**Texte présenté**
Crédit photo : icilome

Togo / Eperviers : le sélectionneur intérimaire dévoile son objectif

Fin du suspense pour l’équipe nationale de foot ! Les Eperviers ont un nouveau sélectionneur : Paulo Duarte. Mais en attendant son arrivée, Jonas Kokou Komla aura la lourde responsabilité des joueurs d’ici-là. Promu sélectionneur national par intérim de la sélection fanion, il devra diriger les deux premiers matches des éliminatoires du mondial 2022 du Togo contre le Sénégal et la Namibie en juin prochain.

Le patron des Eperviers U20 est bien conscient de son rôle : « Je sais que ce ne sera pas facile, on va se mettre à la tâche, on va travailler avec le staff provisoire qui sera constitué dans les jours à venir pour bien préparer ces deux matches ».

« Surtout que nous sortons d’une période difficile et que nous n’avons pas d’équipe. On va jouer contre des pays qui ont une équipe en place. Avec le travail qu’on va faire sur le plan individuel, collectif et psychologique, ça peut donner quelque chose », laisse-t-il entendre. Claude Le Roy qui a dirigé les Eperviers pendant une demi-dizaine d’années, a laissé un bilan catastrophique et « aujourd’hui, le Togo a besoin de renouer avec cette joie, cette communion entre le monde sportif togolais et son équipe nationale. Ça passe par ces deux matches qu’on va jouer contre le Sénégal, le 5 Juin à Dakar et la Namibie ici » le 11 juin au stade de Kégué à Lomé.

**Données fournies**
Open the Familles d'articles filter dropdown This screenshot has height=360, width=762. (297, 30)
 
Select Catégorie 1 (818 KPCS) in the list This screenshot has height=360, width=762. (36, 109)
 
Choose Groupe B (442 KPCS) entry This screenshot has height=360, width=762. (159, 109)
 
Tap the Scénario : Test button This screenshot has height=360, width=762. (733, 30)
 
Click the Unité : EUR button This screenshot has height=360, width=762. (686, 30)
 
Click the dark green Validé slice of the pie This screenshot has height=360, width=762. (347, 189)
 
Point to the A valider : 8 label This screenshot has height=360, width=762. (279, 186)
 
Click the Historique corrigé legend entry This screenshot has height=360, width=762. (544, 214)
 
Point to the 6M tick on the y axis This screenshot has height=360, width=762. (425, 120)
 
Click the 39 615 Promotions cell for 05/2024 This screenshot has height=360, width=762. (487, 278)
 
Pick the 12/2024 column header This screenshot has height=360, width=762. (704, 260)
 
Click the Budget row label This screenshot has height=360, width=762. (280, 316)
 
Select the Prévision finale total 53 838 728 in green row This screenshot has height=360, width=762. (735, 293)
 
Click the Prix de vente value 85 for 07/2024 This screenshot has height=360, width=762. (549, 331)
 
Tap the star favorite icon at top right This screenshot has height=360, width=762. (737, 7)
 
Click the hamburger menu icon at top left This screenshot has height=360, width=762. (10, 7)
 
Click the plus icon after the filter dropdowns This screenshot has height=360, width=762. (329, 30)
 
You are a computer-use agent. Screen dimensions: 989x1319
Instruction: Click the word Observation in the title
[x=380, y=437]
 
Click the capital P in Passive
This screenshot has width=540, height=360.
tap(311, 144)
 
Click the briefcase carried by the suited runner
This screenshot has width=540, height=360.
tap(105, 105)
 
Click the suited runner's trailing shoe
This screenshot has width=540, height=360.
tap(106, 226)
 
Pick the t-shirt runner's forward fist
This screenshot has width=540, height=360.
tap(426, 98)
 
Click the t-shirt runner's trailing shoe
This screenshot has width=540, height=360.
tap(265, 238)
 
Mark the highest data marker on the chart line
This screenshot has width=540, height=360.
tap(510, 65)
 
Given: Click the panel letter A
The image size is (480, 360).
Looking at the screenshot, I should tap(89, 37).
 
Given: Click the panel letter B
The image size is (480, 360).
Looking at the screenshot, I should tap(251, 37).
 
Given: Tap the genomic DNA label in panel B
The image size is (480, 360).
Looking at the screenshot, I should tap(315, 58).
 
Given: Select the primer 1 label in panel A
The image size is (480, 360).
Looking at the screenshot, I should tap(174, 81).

**Consignes à suivre**
a) Selon l'article sur le sélectionneur intérimaire des Eperviers, quel adversaire le Togo affrontera-t-il le 5 juin à Dakar ?
b) Prolongez l'article sur le sélectionneur intérimaire des Eperviers en reprenant après sa dernière phrase.

**Réponses par consigne**
a) Le Sénégal.

b)
Pour relever ce défi, l’entraîneur local met les bouchées doubles en faisant une osmose « entre les meilleurs du championnat national qui se sont distingués et surtout ceux qui sont compétitifs en Europe parce que l’équipe nationale, ce sont les joueurs en forme du moment, les joueurs qui peuvent aujourd’hui se battre pour ce pays, qui peuvent mouiller le maillot national ».

Jusqu’à l’arrivée du Portugais Paulo Duarte en août 2021, après la fin de son contrat avec un club angolais, rapporte icilome, le coach de l’Association sportive des chauffeurs de la Kozah (ASCK) aura fort à faire.